Neuer Wayne-Wang-Film: Das rote Tuch der Erinnerung

In Wayne Wangs "Mr. Shi und der Gesang der Zikaden" müssen ein chinesischer Vater und seine Tochter, die in Amerika lebt, das Sprechen miteinander lernen.

Zarte Andeutungen: Mr. Shi und seine Bankbekanntschaft. Bild: pandora

Es ist schön, wenn Filme gleich mit der ersten Szene unaufgeregt zur Sache kommen. Jahrelang haben sich Mr. Shi und seine Tochter nicht gesehen, jetzt kommt der Witwer in die USA gereist. Verhalten schüttelt man sich die Hände, schaut aneinander vorbei, wechselt kaum ein Wort, und alles ist über eine distanzierte Beziehung gesagt. Dabei scheint es sich bei dem Chinesen um einen charmanten Erzähler zu handeln, jedenfalls verabschiedet sich eine junge, amerikanische Mitreisende herzlich bei dem ehemaligen Raketeningenieur und bedankt sich für seine schönen Geschichten.

Zunächst schenkt Wayne Wangs neuer Film die Sympathie dem hageren Mann, der die Hose mit einem Gürtel hoch über dem Bauchnabel zusammenhält. Auch übernimmt "Mr. Shi und der Gesang der Zikaden" das Tempo des in die Jahre gekommenen Helden. Langsam und sehr aufmerksam nimmt Mr. Shi unter seiner Baseballkappe die neue Umgebung wahr. Sorgfältig studiert er den Schilderwald aus überdimensionalen Reklametafeln, Neonleuchten und God-Save-the-World-Plakaten entlang eines Highways, schreibt unbekannte Worte nieder und wird doch nie ihre Bedeutung herausfinden. Auch das Leben, das seine Tochter in einer gesichtslosen amerikanischen Vorstadt führt, scheint ihm seltsam und fremd.

AUFGABE
Beantworte diese Fragen zur Filmbesprechung:
(a) Wer muss in dem Film das Sprechen miteinander lernen?
(b) Welchen Beruf hatte Mr. Shi früher?
(c) Was trägt Mr. Shi auf dem Kopf, während er die neue Umgebung wahrnimmt?
Das anschließende Material ist eigenständig und gehört nicht zur Filmbesprechung.

INHALT DES DATENSATZES
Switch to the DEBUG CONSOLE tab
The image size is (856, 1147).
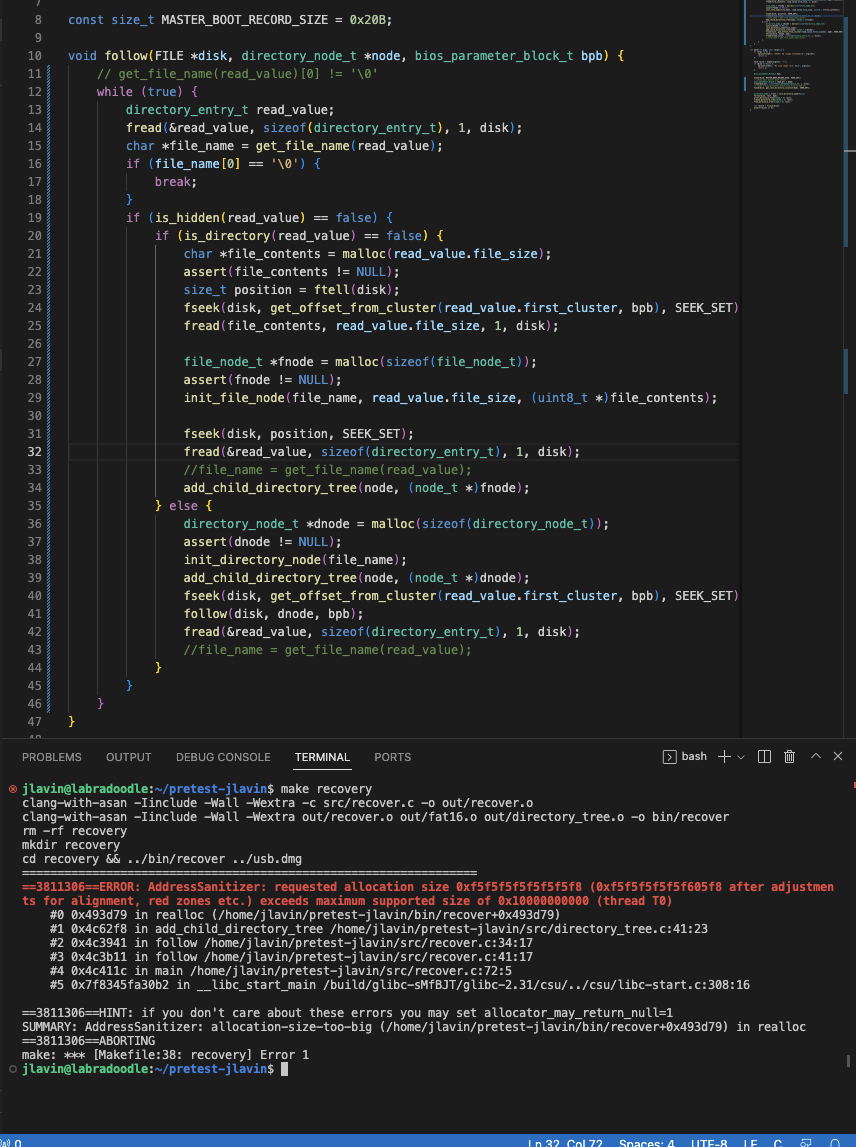click(223, 757)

ANTWORT
(a) Ein chinesischer Vater und seine Tochter, die in Amerika lebt.
(b) Er war Raketeningenieur.
(c) Eine Baseballkappe.